NHL

Rangers fail to clinch playoff spot in loss to lowly Panthers

SUNRISE, Fla. — After a season of middling results, why would the Rangers start to make things easy now.

In what could only be considered the most disappointing loss of the season, the Rangers found a way to drop a crucial game to the NHL-worst Panthers, 3-2, Tuesday night at the BB&T Center. Now with two games remaining in the season, the chance to clinch a playoff spot will have to wait.

The loss also dropped the Rangers from seventh to eighth in standings, as the Senators leapfrogged them by virtue of a game in hand.

As the Capitals beat the Jets, 5-3 in Washington, all the Rangers had to do to clinch a playoff spot was get two points. It was a full slate of games with playoff implications in the East, but the Blueshirts were in a position where their playoff destiny laid clearly in their hands.
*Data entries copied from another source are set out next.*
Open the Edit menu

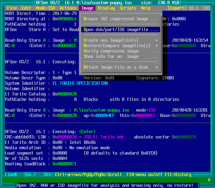coord(26,8)
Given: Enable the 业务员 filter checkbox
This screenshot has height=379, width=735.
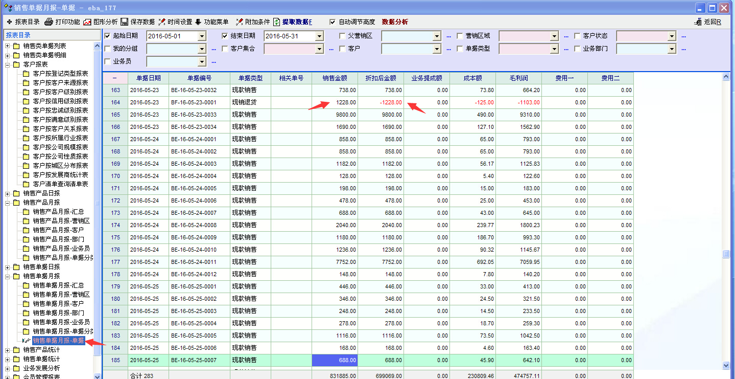Looking at the screenshot, I should pyautogui.click(x=107, y=62).
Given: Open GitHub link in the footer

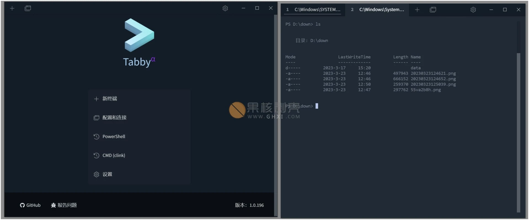Looking at the screenshot, I should 30,205.
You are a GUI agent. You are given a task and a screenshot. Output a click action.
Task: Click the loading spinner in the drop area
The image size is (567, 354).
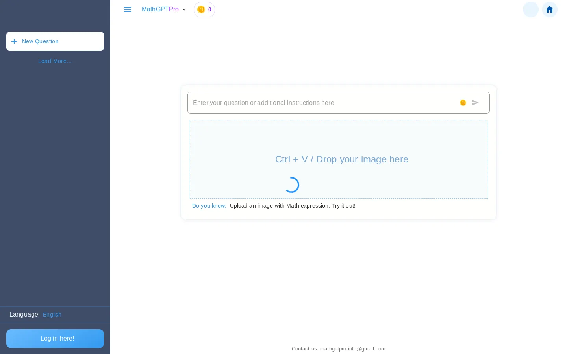coord(291,185)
Keep winning, and they would get in.

“We talked about respecting your opponent,” coach John Tortorella said before the game. “Every game is hard in this league. There’s good athletes, there’s proud athletes, so we’re just worried about tonight’s game.”
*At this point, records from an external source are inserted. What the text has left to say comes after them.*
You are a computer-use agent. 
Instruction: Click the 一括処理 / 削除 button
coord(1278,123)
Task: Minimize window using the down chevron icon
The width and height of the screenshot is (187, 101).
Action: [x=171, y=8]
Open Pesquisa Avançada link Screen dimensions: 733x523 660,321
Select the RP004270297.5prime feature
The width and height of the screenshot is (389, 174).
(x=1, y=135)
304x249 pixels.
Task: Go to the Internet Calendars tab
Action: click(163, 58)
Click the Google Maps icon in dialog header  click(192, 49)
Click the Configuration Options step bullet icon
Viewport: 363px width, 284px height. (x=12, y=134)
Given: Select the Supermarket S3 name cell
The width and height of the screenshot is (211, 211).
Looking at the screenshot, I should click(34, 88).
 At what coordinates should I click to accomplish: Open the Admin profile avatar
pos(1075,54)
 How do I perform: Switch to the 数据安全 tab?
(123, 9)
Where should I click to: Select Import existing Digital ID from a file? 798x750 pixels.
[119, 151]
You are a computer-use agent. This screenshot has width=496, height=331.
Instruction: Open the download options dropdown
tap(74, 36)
Now the Rangers (24-18-4) head to Carolina to face the eliminated Hurricanes — who beat the Islanders, 4-3 in a shootout at home — tomorrow before the season wraps up Saturday at home against another team out of contention, the Devils, who beat the Canadiens, 3-2 in Newark.

The Rangers were buried midway through the third, when Brad Richards took a bad tripping penalty that he wasn’t pleased about. On the power play, Marcel Goc redirected a great pass from Tomas Fleischmann, and it went past Henrik Lundqvist for a 2-1 lead. Drew Shore made it 3-1 with a shorthanded empty-netter with 83 seconds remaining.
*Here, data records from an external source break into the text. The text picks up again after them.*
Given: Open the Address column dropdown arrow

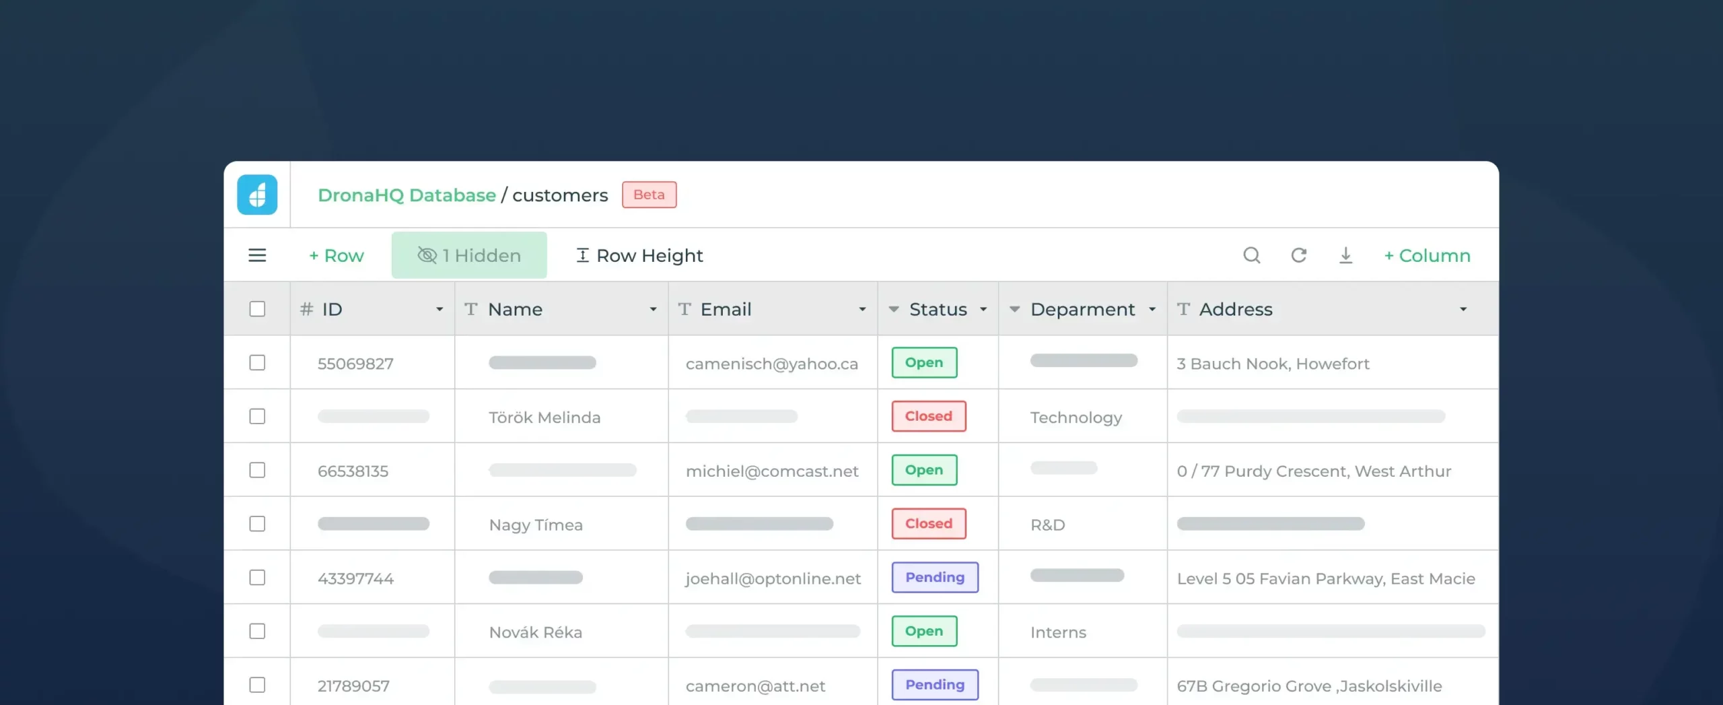Looking at the screenshot, I should pyautogui.click(x=1463, y=309).
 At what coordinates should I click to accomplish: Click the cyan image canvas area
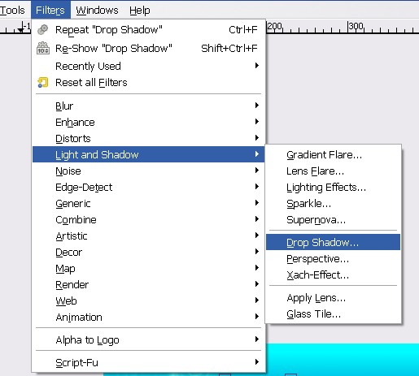point(343,360)
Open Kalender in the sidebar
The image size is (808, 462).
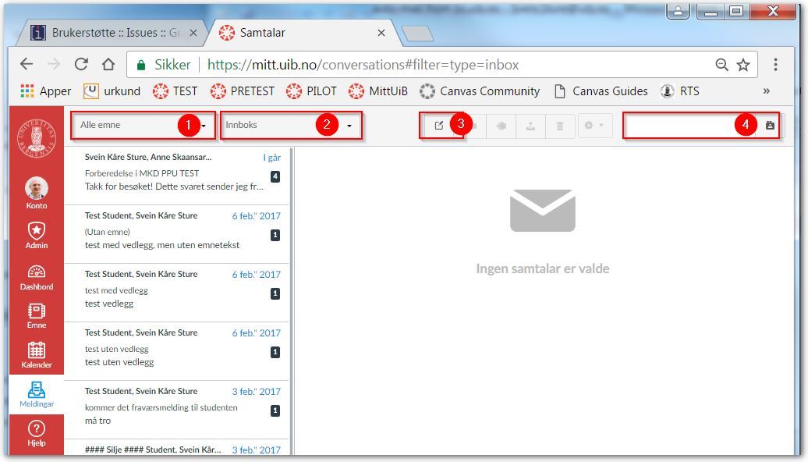tap(37, 354)
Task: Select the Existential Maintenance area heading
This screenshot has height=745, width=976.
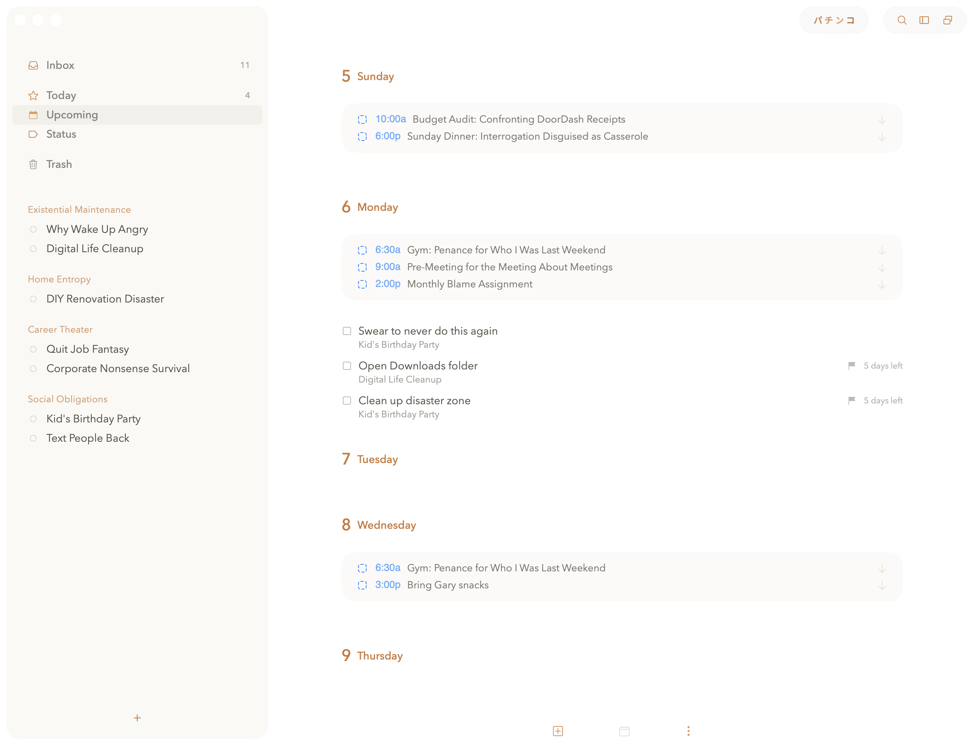Action: click(79, 209)
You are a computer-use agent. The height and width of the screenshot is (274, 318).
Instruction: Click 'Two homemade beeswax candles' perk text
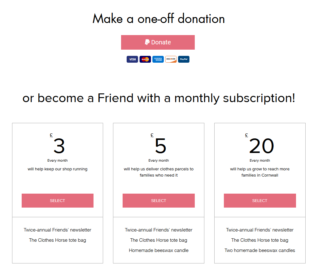coord(260,250)
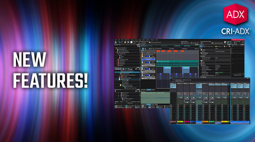
Task: Select the arrow pointer tool above the timeline
Action: (x=143, y=49)
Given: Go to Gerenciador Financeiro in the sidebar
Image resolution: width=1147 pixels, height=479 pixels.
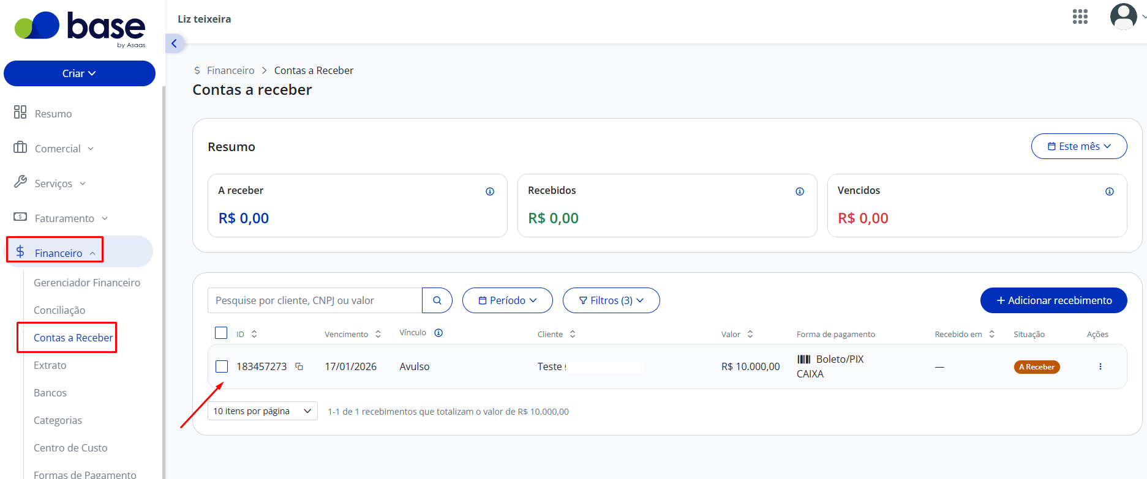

Derick Brassard made things interesting for the waning seconds by netting one with 32.9 seconds remaining, his net empty and desperation abundant, to make it 3-2. But it was too little, too late.

Just before Shore got his empty-netter, the Rangers had a golden chance on the power play, but their man-advantage continued its sputtering, finishing the game 0-for-3.

The Rangers had just fought back minutes before, getting a hard-working goal from Taylor Pyatt 2:35 in to tie it, 1-1. After defenseman John Moore crashed the net, Pyatt and Mats Zuccarello went to the crease, and Pyatt shoved in his sixth of the season, the second in the past two games extending his point streak to four games.

The Rangers were coming in playing as good as they have all season, notching an 8-2-1 record in their previous 11. They came in to face the NHL-worst Panthers (14-26-6), whom they had beaten 6-1 just five days prior at the Garden.

The second period was the one where the air started to leave the Rangers’ game. On the Panthers’ third shot of the game, 5:04 into the period, Fleishmann somehow found a way to get a goal. It was a long, soft, high wrist shot from Filip Kuba at the blue line that deflected off Fleishmann and through a crowd of bodies in front, bouncing passed Lundqvist for a 1-0 lead.

The Rangers kept pressuring after Kuba’s goal, just as they had in the scoreless first period. Though the opening 20 minutes was a rather tepid affair, the Rangers held the Panthers to just two shots, and peppered Jacob Markstrom with 10.